PAGE TEXT =
※ ※ ※
Do you think that 50,000 years ago, as Cro-Magnons first began to filter into Europe, the resident Neanderthals scratched their bulky brows and wondered "gee, could these guys replace us?"
I strongly suspect that today, Homo sapiens is about to be replaced. But these next-gen sentients won't wander in from Africa, as the gracile Cro-Magnons did: They'll roll through the doors of artificial intelligence labs.
We're inventing our successors. And as a modest sideshow in this dramatic development, an IBM computer with the come-hither moniker "Watson" will be crossing swords with two accomplished humans this week on the popular television quiz program, Jeopardy.
Depending on your personal philosophies -- or maybe your susceptibility to the last blog post to cross your screen -- you're either betting on the vast, perfectly reliable memory banks and microsecond reaction times of Watson, or on the supple synapses of its human opponents, Ken Jennings and Brad Rutter. Most people, I assume, will bet on their own species.
But the big picture is this: It doesn't matter who wins the Jeopardy cash. This is a skirmish -- a Bull Run battle that won't change the outcome of the war. The machines are getting better, and despite the opinion you have of your kids, we're not.
In 1830, in a demonstration for the fledgling B&O Railroad, a small locomotive named Tom Thumb inadvertently got into a race with a horse -- and lost. This has become a famous story only because it was the last time that horses had a chance. Jeopardy may not be the last time that humans can hope to outwit machines, but that day will come, and it will probably come within this century.
※ ※ ※
DATA PROVIDED =
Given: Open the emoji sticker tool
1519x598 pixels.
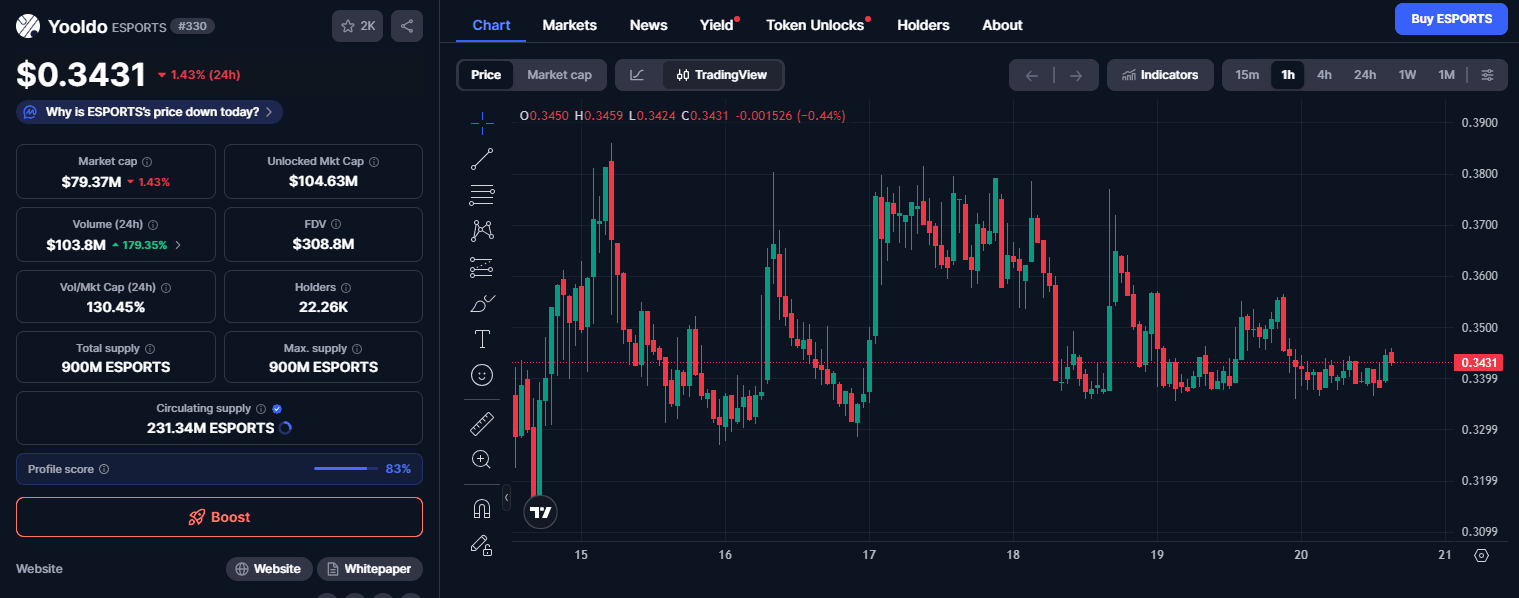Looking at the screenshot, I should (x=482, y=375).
※ ※ ※
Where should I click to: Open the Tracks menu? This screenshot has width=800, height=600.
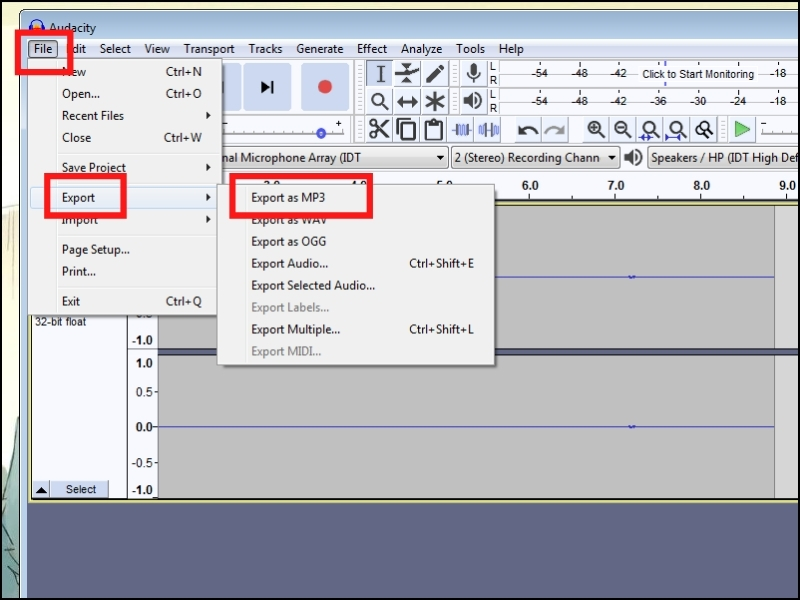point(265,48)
※ ※ ※
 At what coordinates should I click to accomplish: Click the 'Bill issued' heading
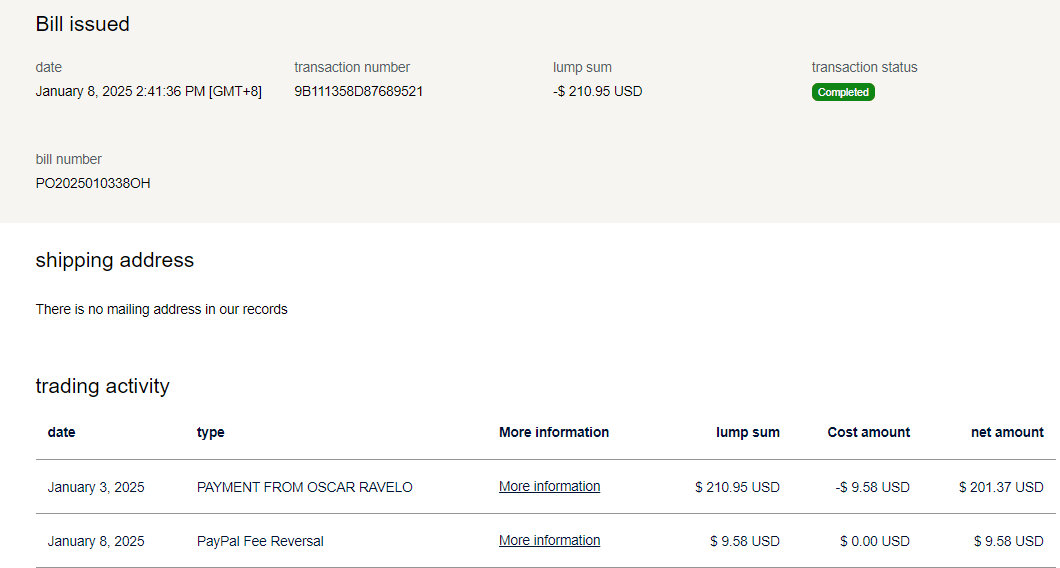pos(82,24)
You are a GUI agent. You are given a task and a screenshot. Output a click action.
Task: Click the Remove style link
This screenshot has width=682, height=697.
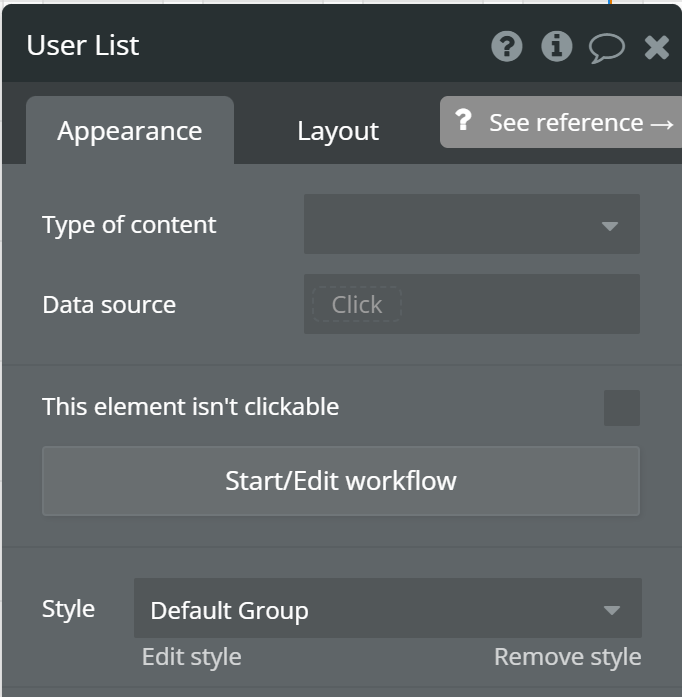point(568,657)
※ ※ ※
WORK REQUIRED =
In the essay about Watson and Jeopardy, who are the two human opponents Watson faces? Please rely only on the essay about Watson and Jeopardy, not on the listing.

RESULT FOR THIS TASK =
Ken Jennings and Brad Rutter.